The corresponding distributions of wind speed from the scatterometer observations are not shown here due to space limitations but are similar to those shown in Figs. 5 and 6. This dataset consists of more than 13,500 scatterometer passes through more than 800 TCs. Due to the broad ground track swaths of scatterometers, there are more than 14,000,000 observations.

Data Records

The dataset is stored as NetCDF files, with one file per TC (a total of 2927 files). The file names largely follows the IBTrACS naming convention, such that it acts as a TC identifier. The general format is: yyyydddHaabbb_TCName.nc, where

  • yyyy- Year of occurrence of TC

  • ddd- day number from start of year to first observation

  • H- N or S for Northern or Southern Hemisphere

  • aa- latitude of first observation (no sign)

  • bbb- longitude (east) of first observation

  • TCName- Name of TC, if this has been allocated

As an example, “2005236N23285_KATRINA.nc” contains the data for Hurricane Katrina with the data commencing on day 236 of year 2005 at latitude 23°N and longitude 285°E. The data stored in each file is described in Tables 1, 2 and 3, with Hurricane Katrina used as an example.

Table 1 Dimensions of variables in NetCDF file.
Table 2 Variables related to IBTrACS and satellite data in NetCDF files.
Table 3 Variables related to buoy data in NetCDF files.

The dataset56 can be downloaded from https://doi.org/10.26188/24471688.

To provide uses an example of how to access and use the NetCDF files, the Matlab script used to produce Fig. 4 can be downloaded from https://doi.org/10.26188/24903117.
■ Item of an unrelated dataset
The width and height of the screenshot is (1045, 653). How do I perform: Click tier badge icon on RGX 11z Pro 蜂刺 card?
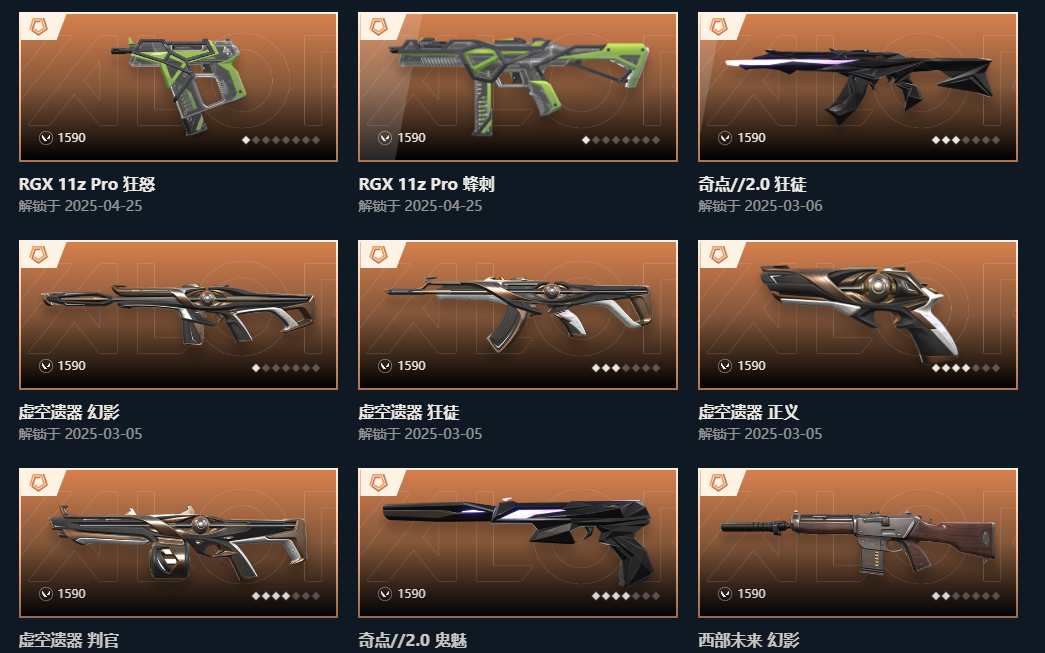pos(379,27)
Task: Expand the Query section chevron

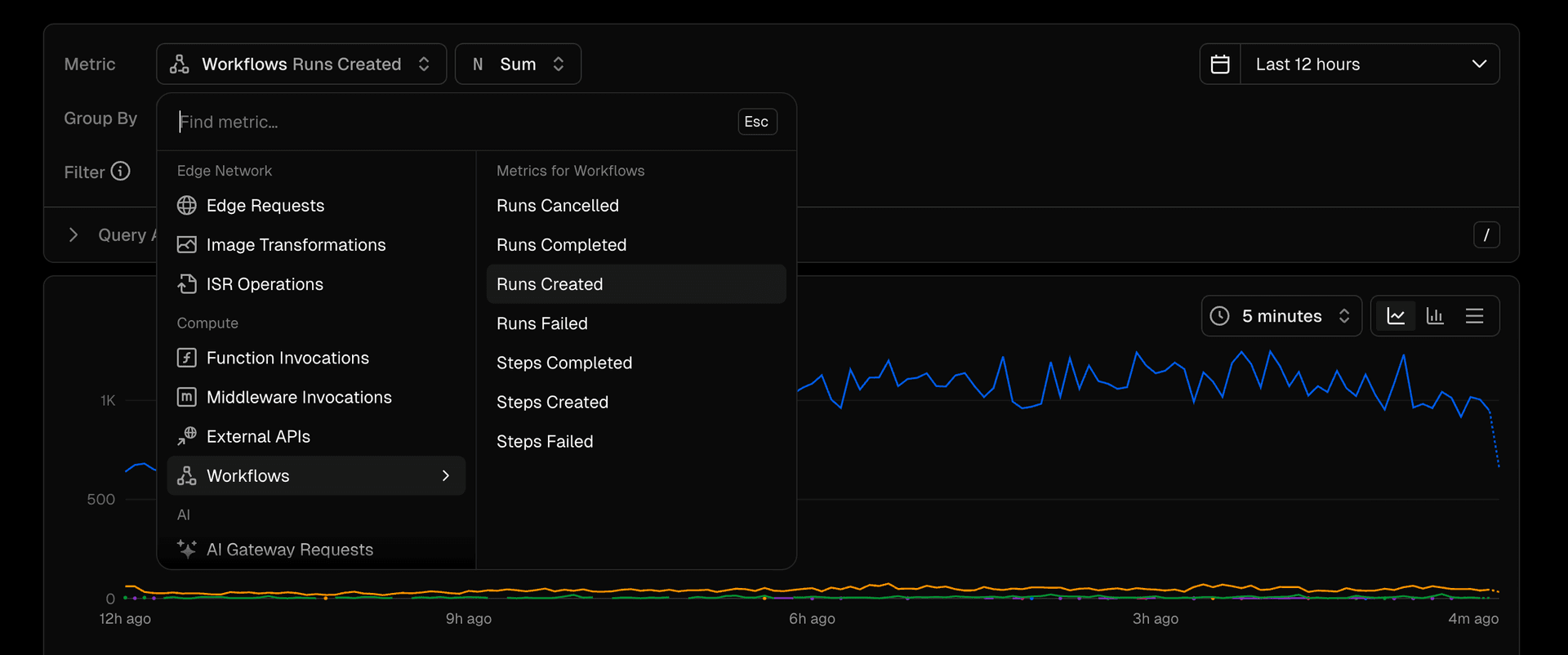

Tables 1, 2 and 3 below contain details of the Variable names, definitions of the measured quantities and the dimensions of the storage array within the NetCDF files of the TC database.

Technical Validation

The instruments used to compile the present database are all extensively used for metocean applications, however, the extreme conditions in TCs pose issues for all instrumentation systems. Below, calibration and validation studies of these systems under TC conditions are considered.

Buoys

Surface floating buoys have a history of more than 50 years of usage and form the basis for national wave measuring programs around the world. These systems use either acceleration or GPS principles to measure the time series of surface displacement (Note that NDBC data use acceleration). These systems have been extensively calibrated and validated and represent mature technology.

Anemometers (both cup and sonic) mounted on meteorological buoys also provide the mainstay of metocean wind measurements. Again, at high winds and large sea states, concerns have been raised about tilting of the buoy axis and shadowing by large waves11,22,23,24.

Altimeters

The altimeter wind speed and wave height data used in the database are obtained from the AODN archive45,55. The altimeter data in the archive were calibrated and validated against extensive buoy data45. These data indicate no decrease in the accuracy of measurements of significant wave height up to 10 m. Beyond this value, there is almost not co-located data to make an assessment. Similar calibration of wind speed against buoy data are used for wind speeds up to approximately 25 ms−1. For higher wind speeds, data suggests that the radar cross-section of the altimeter signal is less sensitive to wind speed and a correction to these calibrations is applied at higher wind speeds57. These altimeter calibration relations for wind speed have been subsequently validated against scatterometer and radiometer data58.

Scatterometer

The scatterometer data used in the present database were also sourced from the AODN archive. The scatterometer values of wind speed were calibrated and validated against global datasets50. Ribal et al.54 subsequently proposed a high wind speed correction for TC conditions. The present dataset does not apply this high wind speed correction. However, it is a very simple process to correct the present data before application and this is recommended to users.